Data extracts:
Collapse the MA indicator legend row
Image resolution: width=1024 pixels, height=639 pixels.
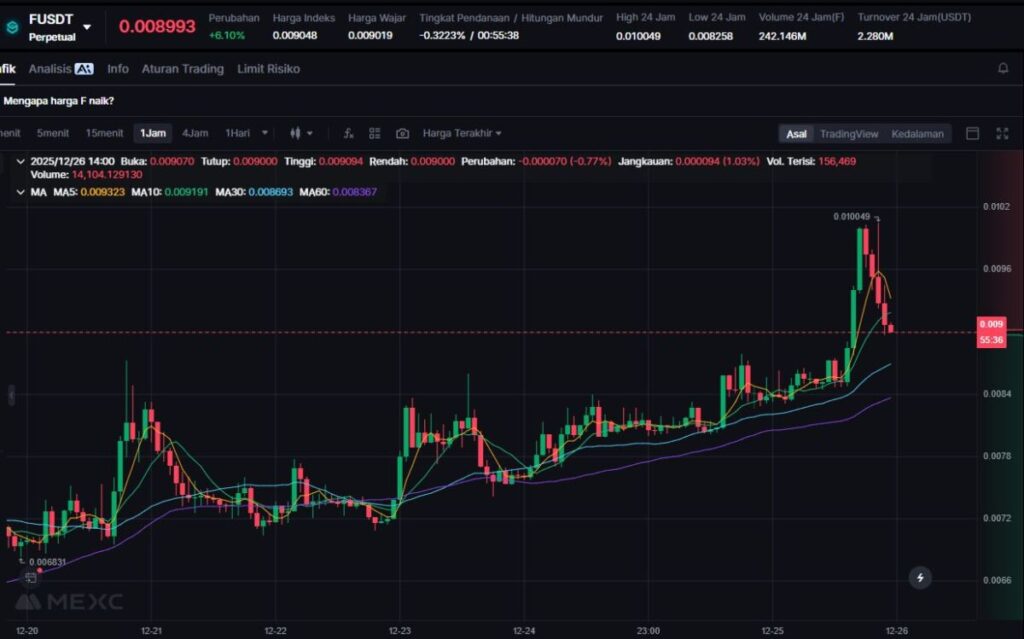coord(22,191)
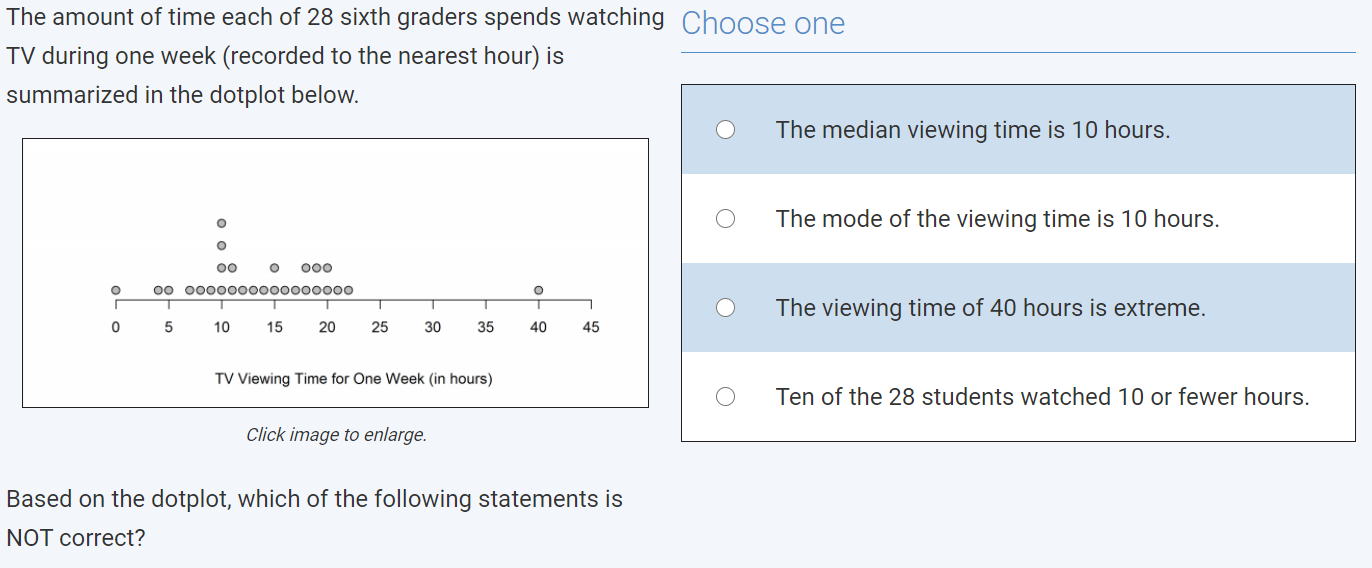The image size is (1372, 568).
Task: Click the text 'The median viewing time is 10 hours.'
Action: (x=972, y=130)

Problem requirements:
Your copy should match every entry above exactly and contain no pictures.

Expected output:
Collapse the MA indicator legend row
Image resolution: width=1024 pixels, height=639 pixels.
coord(22,191)
The image size is (1372, 568).
Task: Click the text 'The median viewing time is 10 hours.'
Action: (x=972, y=130)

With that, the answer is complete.